College football is a results-oriented business. The history of the game is littered with tales of corner-cutting and rule-dodging as coaches look for an edge that will bring them more wins, more prestige and more money. Jerome Souers is not one of those coaches. In fact, as he enters his 13th year as head football coach of Northern Arizona University, Souers focuses first on bringing the right type of person to Flagstaff.
"For our team, it is all about finding student-athletes who want a degree, want to become the best athlete they can be, and understand the importance of being a great role model in the community," Souers says. "That involves giving back and being a good citizen in Flagstaff; it's certainly not some of the negative things you see college athletes running into these days."
Similarly, Souers strives to be much more than just the leader of a football team. He serves as a mentor to his players, helping them through difficult personal times and showing them how to be leaders—both on the field and in the community.
"I have an open door policy with my players that extends beyond football," says Souers. "It covers academics, and how they're coping with their lives. I think that one of the most rewarding aspects of my job is hearing back 10 years later from players who remember the lessons they learned and the experiences they survived. I think one of the most rewarding things you can hear is when former players say, 'This really helped me down the road and (the lessons you taught me) meant something.'"
Souers also actively supports causes that go beyond the gridiron. When an NAU booster and friend of his recently underwent a liver transplant operation, Souers and his team volunteered to help the Donor for Life program, eventually signing up approximately 300 potential donors. He also leads the Lumberjacks in volunteering with local youth football programs.
"We clinic and coach with Pop Warner kids, and our players get involved," says Souers. "It's really fun because it's so impacting: these little bobble-head kids are running around with my guys, who are like 300 pounds. It's really rewarding because the kids look at these football players with such big eyes."
His work as a role model covers many spectrums. Aside from building a program that strives for excellence on and off the field, Souers is also the only Native American NCAA Division I head football coach. A member of the Lakota Nation and Cheyenne River Tribe, Souers' roots trace back to reservations in South Dakota, where both his parents were raised. As a member of one of the most elite coaching fraternities in the world, however, Souers asserts that coaching success has more to do with performance than anything else.
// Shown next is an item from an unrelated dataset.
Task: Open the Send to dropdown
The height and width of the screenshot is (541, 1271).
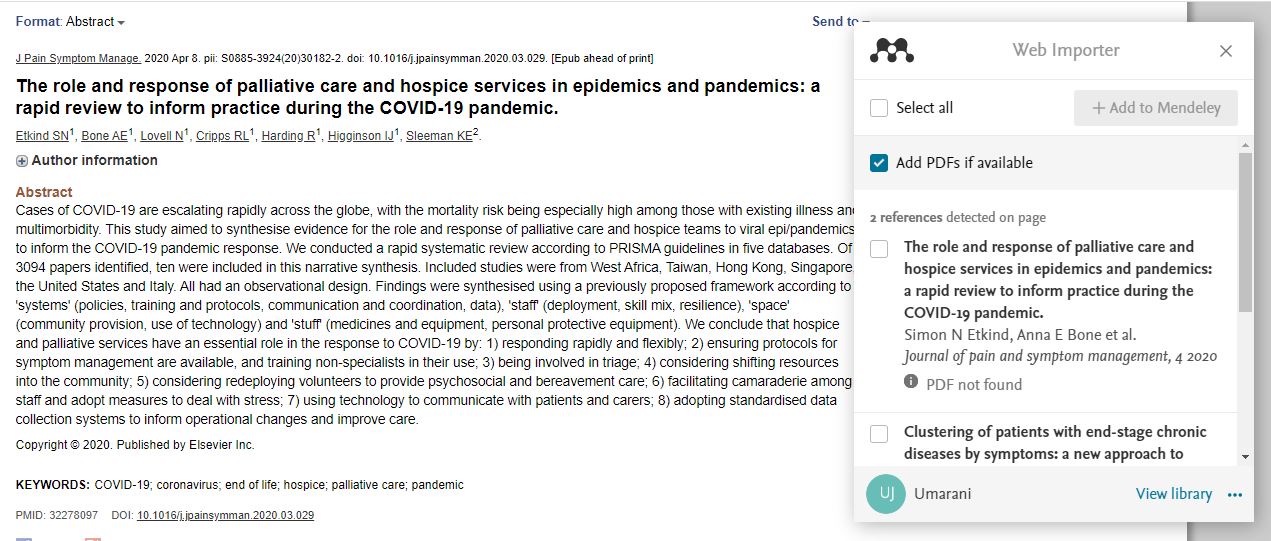Action: click(840, 22)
"I think it doesn't matter what skin color you have, you have to be capable of doing the job," he says. "It didn't come easy for me—I didn't have a father or relative in a position to assist me. I had to start as a general assistant and work my way up. That's how my progress has been. Do I take pride in that? Sure, absolutely. I worked very hard to get here."
This is not to say that Souers does not embrace his heritage: to the contrary, he is happy to serve as a role model for anyone who aspires to a high rank in the coaching profession.
"(Being a college football head coach) is something a lot of guys want or will try to get to," he says. "I'm proud to represent my people and my heritage, and think that this is not a sport a lot of Natives have really been able to flourish in as participants or in the coaching field, so I'm excited I've been able to contribute."
Souers certainly has contributed a great deal to the success of his teams during more than two decades as a coach. He served as defensive coordinator for the University of Montana for nine years, helping to lead that team to a Division I-AA national championship in 1995. As the longest-serving head coach in Northern Arizona University history, he has compiled a winning record, going 70-66 over 12 years. In a sport that is often judged harshly on bottom-line results, Souers has delivered.
But his greatest accomplishment, Souers says, has little to do with wins and losses. "I'm most proud of developing a program that has a good family feel to it, where everyone understands the importance of trusting each other and working together. Great things happen when people work together and achieve the true sense of team."